A comparação não é equilibrada. Os royalties são devidos à União, não a Estados e municípios, e a divisão de royalties só atinge a produção de petróleo feita no mar, ou seja, em território federal. Plantações de soja são feitas em áreas privadas dentro do território dos Estados.

A forma atual da distribuição é injusta

Fato

Nas regras atuais, combinam-se o excesso de concentração com a falta de regras de aplicação dos recursos. Desde o início da cobrança de royalties, em 1953, havia recomendação de emprego dos recursos em energia e pavimentação de estradas. Entre 1986 e 1997, a aplicação era limitada a energia, pavimentação, abastecimento e tratamento de água, irrigação, proteção ambiental e saneamento.

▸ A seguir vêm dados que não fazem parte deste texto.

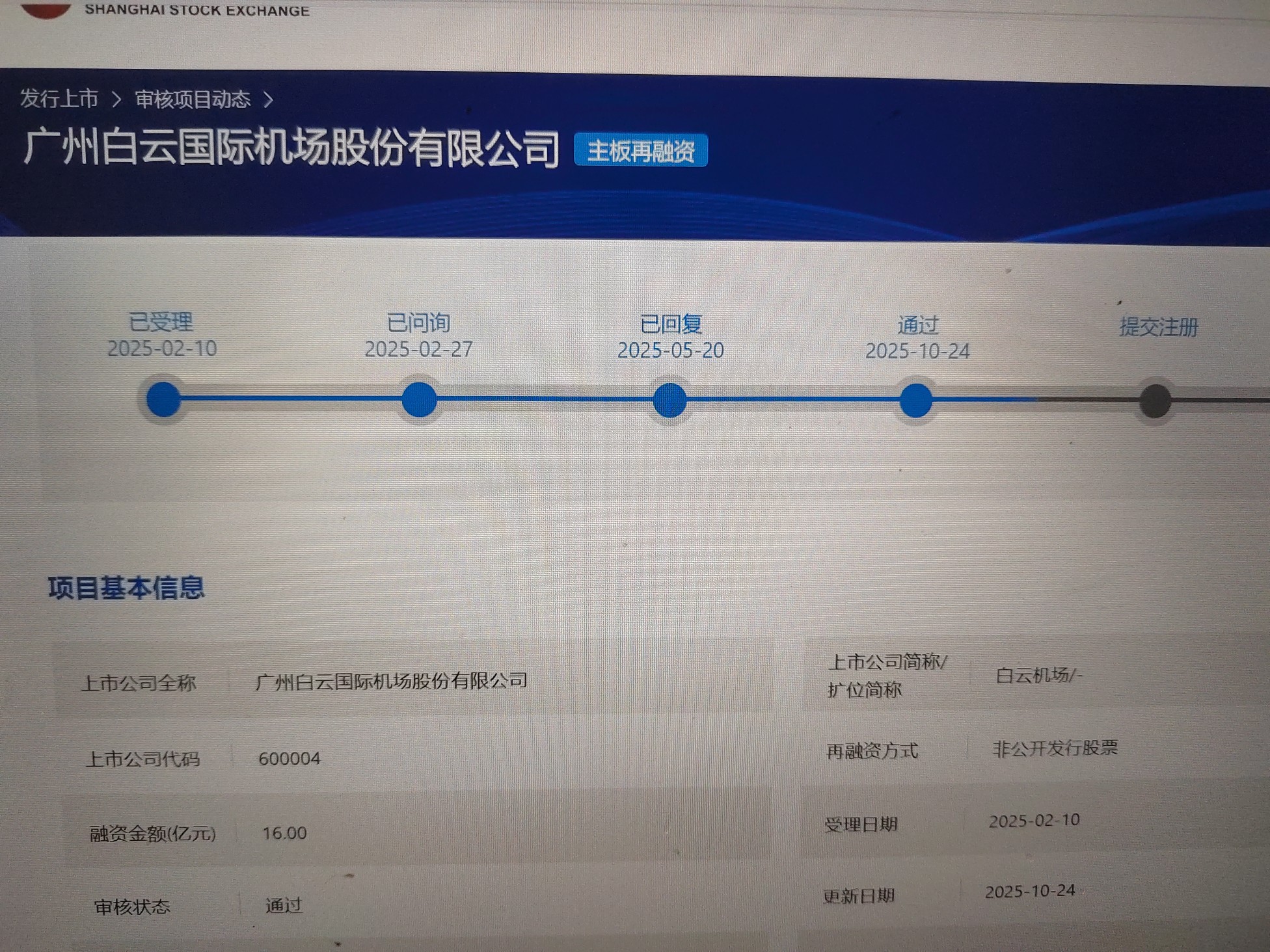The height and width of the screenshot is (952, 1270).
Task: Click the gray 提交注册 timeline node
Action: (x=1155, y=401)
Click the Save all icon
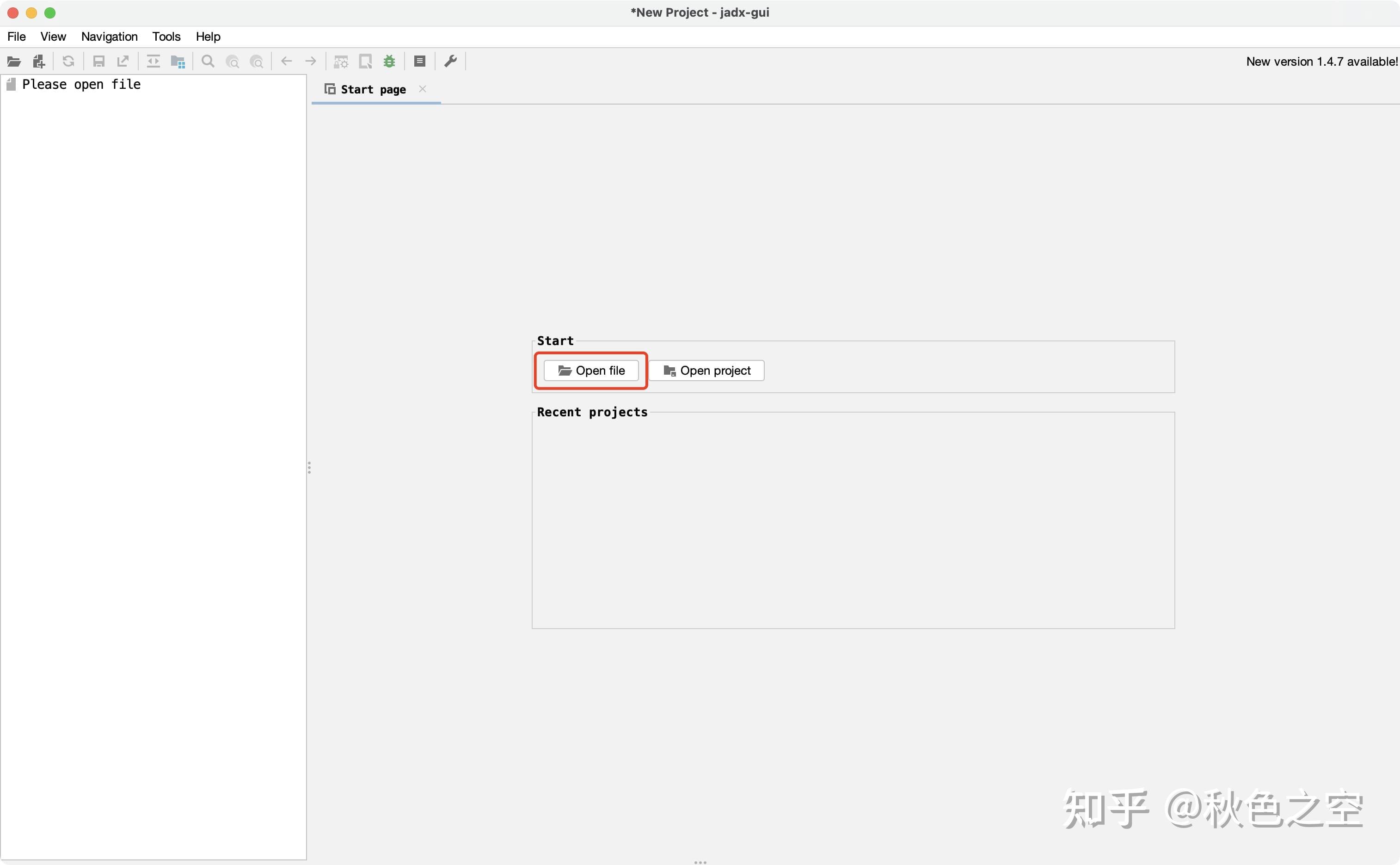The width and height of the screenshot is (1400, 865). pos(98,61)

A partir de 1997, deixou de existir determinação de aplicação dos recursos.

A mudança prejudica o Rio e beneficia a maior parte dos Estados e municípios

Fato

Como a mudança, tal como proposta, inclui os campos já em operação, não representa apenas um recurso com perspectiva de arrecadação futura: no Rio, representará um rombo de cerca de R$ 3,4 bilhões em 2013, difícil de consertar. Como distribui os recursos de acordo com os critérios do Fundo de Participação dos Estados e dos Municípios (FPE e FPM), beneficia 24 de 27 Estados e a grande maioria dos municípios que, no entanto, terão valores bem menores para receber. O governo gaúcho receberia R$ 122 milhões por ano – valor suficiente para asfaltar cerca de 60 quilômetros de estrada.